Continue the mailing-list reply on network packet processing from where it stops.
Start of TEXT PASSAGE
Re: network performance, a low-level measurement

From: Robert Watson (rwatson_at_FreeBSD.org)
Date: 01/31/05

  • Next message: Maxim Konovalov: "Re: OpenBSD's tcpdrop(8)"
    Date: Mon, 31 Jan 2005 13:01:51 +0000 (GMT)
    To: Poul-Henning Kamp <phk@phk.freebsd.dk>
    
    

    (The upshot is at the bottom, if you don't care about the diagnosis, skip
     to the last paragraph)

    On Mon, 31 Jan 2005, Poul-Henning Kamp wrote:

    >
    > >Why are we entering sis_start()
    > >here if net.isr.enable=0 and the system is otherwise idle?
    >
    > sis_start is called to return the ICMP ECHO reply packet obviously :-)

    On an unmodified system, here's the normal (approximate) series of events
    to get the ping processed:

      Low level interrupt handler fires
      Device driver ithread is scheduled
      Device driver ithread preempts
      Device driver ithread runs
      Device driver does inbound packet processing
      Device driver pulls packet out of hardware (so to speak)
      Device driver passes packet to link layer (ether_input)
      Link layer demuxes packet to netinet netisr q
      Link layer schedules netisr
      Link layer returns
      Device driver does outbound packet processing
      Device driver ithread finishes
      Context switch to netisr
      Netisr runs ip_input()
      ip_input() converts ICMP echo request to ICMP echo response
      ip_output() enqueues ICMP echo response to device driver ifnet queue
      ip_output() calls if_start
      if_start calls device driver start
      Device driver queues packet to harder
      Device driver starts hardware

    The primary difference between this sequence and your sequence, modulo
    s/ithread/taskqueue/ is that the if_start call happens before the task
    queue (ithread) finishes its run. This can happen in one of three cases:
    (1) you have net.isr.enable set to 1, so the link layer direct dispatches
    to the network layer, invoking ip_input() directly and resulting in the
    eventual call to if_start(), (2), you have an SMP system and the netisr
    runs on the second CPU in parallel and manages to send before the first
    processor has unwound, or (3) the netisr preempts the task queue due to
    having a lower priority as an ithread, causing it to run to completion
    before returning to the task queue thread to complete its run.
End of TEXT PASSAGE
Start of RECORD SET
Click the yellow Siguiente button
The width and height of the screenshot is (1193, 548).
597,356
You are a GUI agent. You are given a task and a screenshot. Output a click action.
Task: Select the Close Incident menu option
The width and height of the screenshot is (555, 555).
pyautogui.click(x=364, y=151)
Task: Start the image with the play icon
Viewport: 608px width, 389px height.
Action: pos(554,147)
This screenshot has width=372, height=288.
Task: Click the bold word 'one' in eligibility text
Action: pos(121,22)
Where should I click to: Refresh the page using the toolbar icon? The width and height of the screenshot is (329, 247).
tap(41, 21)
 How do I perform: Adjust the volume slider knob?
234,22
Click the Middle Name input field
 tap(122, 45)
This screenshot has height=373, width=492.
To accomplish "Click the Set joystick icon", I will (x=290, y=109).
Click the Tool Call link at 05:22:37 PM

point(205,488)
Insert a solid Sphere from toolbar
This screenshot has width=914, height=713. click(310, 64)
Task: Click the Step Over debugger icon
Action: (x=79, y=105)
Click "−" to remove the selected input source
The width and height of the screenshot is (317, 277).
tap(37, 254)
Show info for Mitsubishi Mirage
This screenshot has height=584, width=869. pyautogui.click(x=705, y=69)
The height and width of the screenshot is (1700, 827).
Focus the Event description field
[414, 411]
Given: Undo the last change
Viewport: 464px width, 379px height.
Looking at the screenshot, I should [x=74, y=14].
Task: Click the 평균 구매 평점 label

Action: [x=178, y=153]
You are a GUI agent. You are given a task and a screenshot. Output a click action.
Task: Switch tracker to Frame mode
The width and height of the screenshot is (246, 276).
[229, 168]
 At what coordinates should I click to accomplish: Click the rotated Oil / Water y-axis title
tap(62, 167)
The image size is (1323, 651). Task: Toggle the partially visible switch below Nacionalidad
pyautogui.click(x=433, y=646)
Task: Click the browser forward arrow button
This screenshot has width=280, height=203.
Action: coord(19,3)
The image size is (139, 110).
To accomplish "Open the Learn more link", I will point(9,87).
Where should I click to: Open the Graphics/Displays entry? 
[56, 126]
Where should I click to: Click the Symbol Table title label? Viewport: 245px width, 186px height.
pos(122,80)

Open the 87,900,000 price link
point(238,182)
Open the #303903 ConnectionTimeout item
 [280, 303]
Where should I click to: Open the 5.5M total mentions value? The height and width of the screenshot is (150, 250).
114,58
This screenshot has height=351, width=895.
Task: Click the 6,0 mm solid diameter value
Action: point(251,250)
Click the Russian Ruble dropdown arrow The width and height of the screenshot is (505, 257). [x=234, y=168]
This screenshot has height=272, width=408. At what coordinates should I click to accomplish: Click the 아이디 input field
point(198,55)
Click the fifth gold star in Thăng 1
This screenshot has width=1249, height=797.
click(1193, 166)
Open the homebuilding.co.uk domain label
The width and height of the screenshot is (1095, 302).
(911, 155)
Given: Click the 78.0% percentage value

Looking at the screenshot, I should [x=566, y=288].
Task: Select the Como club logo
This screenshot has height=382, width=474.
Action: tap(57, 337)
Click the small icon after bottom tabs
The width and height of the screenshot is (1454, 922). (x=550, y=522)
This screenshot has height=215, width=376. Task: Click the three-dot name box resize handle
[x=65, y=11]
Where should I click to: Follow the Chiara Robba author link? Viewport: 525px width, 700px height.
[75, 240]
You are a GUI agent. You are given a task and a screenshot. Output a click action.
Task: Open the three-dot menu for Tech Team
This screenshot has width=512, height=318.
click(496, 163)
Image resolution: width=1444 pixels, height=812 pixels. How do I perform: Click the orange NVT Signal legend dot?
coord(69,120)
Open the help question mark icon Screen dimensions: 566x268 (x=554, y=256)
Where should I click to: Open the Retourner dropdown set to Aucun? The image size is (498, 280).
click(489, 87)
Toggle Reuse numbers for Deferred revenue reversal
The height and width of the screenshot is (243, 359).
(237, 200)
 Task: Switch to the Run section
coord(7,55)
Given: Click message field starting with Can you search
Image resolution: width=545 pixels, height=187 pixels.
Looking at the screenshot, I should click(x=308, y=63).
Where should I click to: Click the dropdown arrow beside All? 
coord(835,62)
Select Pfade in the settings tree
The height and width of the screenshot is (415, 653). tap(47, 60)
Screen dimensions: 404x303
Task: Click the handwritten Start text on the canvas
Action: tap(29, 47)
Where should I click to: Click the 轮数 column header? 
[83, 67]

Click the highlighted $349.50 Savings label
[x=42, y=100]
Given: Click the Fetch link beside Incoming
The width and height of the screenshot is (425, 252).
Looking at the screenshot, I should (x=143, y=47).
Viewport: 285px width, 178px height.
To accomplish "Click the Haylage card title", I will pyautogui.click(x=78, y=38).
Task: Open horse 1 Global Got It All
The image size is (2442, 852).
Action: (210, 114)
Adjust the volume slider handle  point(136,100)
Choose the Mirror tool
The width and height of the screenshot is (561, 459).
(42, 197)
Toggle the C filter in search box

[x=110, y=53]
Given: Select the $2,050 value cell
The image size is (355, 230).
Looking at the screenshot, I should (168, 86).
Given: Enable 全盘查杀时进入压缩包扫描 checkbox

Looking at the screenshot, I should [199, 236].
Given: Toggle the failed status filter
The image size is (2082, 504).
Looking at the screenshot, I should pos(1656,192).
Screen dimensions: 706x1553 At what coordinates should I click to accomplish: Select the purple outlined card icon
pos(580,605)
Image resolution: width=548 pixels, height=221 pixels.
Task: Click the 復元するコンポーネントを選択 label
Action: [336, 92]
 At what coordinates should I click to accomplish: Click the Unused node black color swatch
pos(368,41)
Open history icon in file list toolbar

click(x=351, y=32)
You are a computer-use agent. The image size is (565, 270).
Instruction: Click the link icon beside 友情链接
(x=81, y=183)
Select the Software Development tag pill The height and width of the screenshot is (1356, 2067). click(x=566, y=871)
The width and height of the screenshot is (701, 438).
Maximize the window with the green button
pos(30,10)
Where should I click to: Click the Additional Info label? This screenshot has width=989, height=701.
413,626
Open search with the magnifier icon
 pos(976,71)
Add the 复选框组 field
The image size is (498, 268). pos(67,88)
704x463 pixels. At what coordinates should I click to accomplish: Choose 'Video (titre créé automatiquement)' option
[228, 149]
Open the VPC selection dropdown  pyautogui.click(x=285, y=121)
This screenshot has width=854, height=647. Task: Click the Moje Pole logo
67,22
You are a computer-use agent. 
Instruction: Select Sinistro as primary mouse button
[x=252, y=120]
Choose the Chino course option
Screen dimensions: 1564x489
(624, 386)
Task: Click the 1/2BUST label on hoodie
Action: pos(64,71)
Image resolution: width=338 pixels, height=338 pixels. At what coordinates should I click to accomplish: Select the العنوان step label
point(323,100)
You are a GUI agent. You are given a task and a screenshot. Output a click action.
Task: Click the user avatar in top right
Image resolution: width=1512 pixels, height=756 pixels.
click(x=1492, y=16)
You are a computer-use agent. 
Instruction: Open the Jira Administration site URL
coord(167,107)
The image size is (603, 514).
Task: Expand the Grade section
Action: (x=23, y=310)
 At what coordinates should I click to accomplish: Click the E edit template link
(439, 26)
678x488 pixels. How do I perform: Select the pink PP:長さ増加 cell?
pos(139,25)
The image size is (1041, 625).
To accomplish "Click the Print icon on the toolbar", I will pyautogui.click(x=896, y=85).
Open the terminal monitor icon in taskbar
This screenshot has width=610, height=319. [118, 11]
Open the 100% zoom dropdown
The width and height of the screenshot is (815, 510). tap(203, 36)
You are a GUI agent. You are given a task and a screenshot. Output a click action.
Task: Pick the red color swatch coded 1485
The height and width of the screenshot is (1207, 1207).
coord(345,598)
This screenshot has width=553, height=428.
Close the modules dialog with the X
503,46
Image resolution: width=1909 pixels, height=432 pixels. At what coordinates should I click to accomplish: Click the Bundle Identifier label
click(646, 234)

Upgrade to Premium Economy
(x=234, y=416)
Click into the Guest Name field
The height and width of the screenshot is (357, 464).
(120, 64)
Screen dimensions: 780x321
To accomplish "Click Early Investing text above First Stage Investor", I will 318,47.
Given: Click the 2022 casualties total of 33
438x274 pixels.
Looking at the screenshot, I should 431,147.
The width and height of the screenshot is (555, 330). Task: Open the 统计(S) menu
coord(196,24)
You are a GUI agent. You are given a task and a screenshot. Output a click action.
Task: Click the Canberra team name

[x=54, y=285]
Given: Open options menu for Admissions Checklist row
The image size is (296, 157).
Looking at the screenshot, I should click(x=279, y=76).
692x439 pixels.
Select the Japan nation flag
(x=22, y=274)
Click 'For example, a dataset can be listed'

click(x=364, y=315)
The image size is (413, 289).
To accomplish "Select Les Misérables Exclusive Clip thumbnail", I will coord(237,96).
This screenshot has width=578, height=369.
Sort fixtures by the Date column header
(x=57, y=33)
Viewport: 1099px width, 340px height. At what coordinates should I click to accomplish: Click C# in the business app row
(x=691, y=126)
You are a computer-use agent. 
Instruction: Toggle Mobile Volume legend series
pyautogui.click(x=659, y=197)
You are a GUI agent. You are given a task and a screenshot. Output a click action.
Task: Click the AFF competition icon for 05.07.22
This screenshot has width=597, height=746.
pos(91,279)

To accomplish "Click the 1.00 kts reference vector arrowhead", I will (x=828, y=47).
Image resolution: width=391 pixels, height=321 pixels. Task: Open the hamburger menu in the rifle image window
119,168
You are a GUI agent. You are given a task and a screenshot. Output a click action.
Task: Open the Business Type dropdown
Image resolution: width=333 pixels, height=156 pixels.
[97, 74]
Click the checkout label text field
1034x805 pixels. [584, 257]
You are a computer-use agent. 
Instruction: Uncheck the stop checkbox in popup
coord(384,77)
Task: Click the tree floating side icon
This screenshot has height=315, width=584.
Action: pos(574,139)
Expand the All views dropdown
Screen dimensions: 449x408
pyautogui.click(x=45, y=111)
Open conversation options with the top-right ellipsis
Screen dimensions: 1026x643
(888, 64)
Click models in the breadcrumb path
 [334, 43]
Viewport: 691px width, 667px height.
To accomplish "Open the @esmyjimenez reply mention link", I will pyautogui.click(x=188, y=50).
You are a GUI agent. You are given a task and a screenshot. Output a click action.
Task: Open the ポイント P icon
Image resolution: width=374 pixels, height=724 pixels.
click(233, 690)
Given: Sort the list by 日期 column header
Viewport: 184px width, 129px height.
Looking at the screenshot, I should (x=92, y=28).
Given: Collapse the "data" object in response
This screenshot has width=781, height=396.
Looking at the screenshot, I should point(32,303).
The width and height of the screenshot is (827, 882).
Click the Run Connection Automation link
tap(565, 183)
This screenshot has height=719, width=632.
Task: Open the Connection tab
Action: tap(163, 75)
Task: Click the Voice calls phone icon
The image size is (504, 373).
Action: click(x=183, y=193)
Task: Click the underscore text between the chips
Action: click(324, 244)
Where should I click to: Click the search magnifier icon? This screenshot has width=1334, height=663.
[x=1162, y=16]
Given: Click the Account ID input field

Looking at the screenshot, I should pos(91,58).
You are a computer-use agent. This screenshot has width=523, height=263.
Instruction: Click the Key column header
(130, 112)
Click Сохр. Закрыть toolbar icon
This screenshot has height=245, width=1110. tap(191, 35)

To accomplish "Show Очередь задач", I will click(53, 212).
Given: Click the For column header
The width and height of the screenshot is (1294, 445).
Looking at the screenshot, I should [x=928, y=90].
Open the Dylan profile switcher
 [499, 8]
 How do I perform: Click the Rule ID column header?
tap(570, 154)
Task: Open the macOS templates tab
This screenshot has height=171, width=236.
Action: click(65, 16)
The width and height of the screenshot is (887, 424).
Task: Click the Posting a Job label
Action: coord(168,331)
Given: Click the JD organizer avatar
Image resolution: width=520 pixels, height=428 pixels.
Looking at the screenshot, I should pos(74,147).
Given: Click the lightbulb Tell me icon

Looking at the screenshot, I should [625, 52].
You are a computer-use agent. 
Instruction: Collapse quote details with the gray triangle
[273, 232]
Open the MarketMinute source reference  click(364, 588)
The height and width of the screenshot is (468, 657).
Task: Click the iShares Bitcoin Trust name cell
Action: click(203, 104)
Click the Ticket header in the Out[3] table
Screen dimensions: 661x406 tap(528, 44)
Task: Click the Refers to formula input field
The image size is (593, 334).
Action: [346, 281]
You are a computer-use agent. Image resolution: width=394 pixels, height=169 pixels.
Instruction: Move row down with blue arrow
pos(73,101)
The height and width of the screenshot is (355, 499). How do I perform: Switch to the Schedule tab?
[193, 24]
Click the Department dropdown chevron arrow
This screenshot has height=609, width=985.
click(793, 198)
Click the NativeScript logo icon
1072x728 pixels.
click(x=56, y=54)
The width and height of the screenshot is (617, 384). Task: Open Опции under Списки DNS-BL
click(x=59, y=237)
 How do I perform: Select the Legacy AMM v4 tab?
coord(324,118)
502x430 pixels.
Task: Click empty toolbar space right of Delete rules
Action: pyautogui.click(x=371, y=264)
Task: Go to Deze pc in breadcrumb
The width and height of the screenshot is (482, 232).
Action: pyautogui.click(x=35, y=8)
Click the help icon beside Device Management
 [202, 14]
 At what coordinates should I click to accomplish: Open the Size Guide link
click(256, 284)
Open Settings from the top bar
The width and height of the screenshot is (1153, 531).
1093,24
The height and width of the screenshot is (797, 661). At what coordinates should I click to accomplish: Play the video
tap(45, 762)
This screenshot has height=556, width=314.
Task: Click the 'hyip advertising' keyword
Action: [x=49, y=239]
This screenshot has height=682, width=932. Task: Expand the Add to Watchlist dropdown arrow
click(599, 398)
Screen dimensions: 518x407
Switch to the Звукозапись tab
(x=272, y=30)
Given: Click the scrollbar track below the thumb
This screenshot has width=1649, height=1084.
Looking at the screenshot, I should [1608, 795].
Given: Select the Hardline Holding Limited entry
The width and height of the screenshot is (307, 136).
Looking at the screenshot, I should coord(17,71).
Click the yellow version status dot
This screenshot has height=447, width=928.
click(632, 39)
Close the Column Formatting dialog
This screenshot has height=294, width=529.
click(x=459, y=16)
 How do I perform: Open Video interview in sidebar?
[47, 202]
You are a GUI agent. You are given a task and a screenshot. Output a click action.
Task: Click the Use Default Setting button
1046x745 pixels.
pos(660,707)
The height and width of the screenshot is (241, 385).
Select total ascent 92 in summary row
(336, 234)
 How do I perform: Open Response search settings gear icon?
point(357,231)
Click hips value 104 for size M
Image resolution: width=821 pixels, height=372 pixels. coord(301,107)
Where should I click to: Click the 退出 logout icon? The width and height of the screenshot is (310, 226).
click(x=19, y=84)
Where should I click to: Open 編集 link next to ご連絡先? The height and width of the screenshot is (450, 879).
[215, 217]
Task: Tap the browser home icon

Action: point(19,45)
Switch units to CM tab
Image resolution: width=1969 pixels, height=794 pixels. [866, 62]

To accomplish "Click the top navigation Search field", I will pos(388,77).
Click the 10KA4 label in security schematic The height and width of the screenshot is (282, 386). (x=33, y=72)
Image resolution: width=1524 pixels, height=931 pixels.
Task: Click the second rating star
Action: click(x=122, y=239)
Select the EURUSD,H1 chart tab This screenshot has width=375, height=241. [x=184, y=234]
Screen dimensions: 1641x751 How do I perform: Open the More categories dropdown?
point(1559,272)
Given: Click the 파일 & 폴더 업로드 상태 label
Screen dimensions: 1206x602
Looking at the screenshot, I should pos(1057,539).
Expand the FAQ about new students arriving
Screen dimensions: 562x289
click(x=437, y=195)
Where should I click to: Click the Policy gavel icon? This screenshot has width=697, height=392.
End of RECORD SET
** OUTPUT OF THE EXERCISE **
    Given that it's a Soekris, and hence not SMP, I'm assuming that (3) is the
    answer, since you're not using (1). So you're getting an extra two
    context switches in there as a result of what is effectively priority
    inversion, as the hardware driver is running at a priority that gives
    precedence to the netisr (ithread). This is probably undesirable, since
    net.isr.enable=1 is a much cheaper way to accomplish the same thing
    (avoiding the context switches, etc).

    Presumably the preemption occurs because SWI_TQ/SWI_TQ_FAST are greater
    than SWI_NET. Generally, we give hardware ithreads precedence over the
    netisr. Do we need a new SWI priority for task queue threads supporting
    device drivers -- i.e., acting in the role of an ithread?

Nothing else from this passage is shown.